| Your instructions |
To complete this task, print all the data below exactly but leave out the images.

| Source material |

/---

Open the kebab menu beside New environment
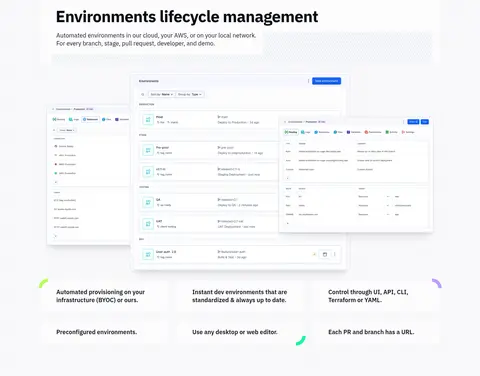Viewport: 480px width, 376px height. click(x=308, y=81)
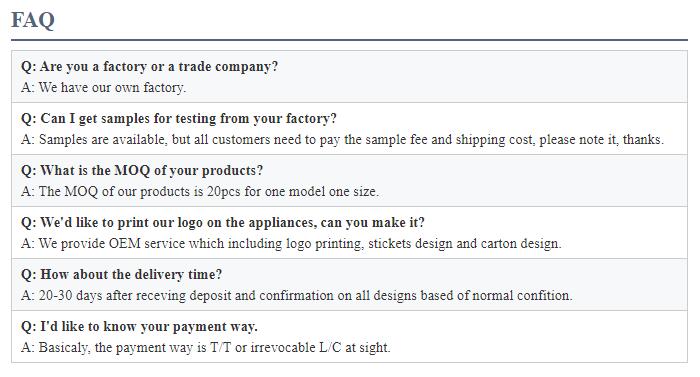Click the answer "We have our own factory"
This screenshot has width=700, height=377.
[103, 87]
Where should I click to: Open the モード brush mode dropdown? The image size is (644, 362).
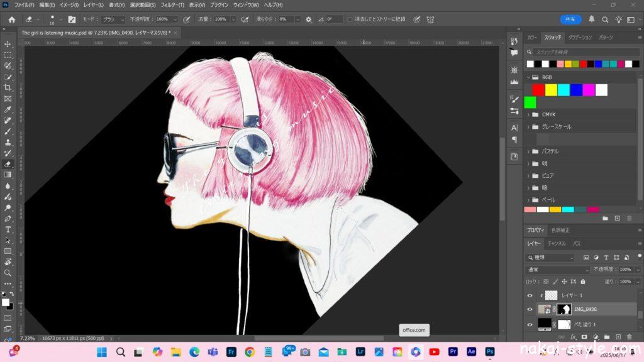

\---

| Task solution |
Open the kebab menu beside New environment
Viewport: 480px width, 376px height. click(x=308, y=81)
Click the answer "We have our own factory"
This screenshot has width=700, height=377.
[103, 87]
Where should I click to: Open the モード brush mode dropdown? The image size is (644, 362).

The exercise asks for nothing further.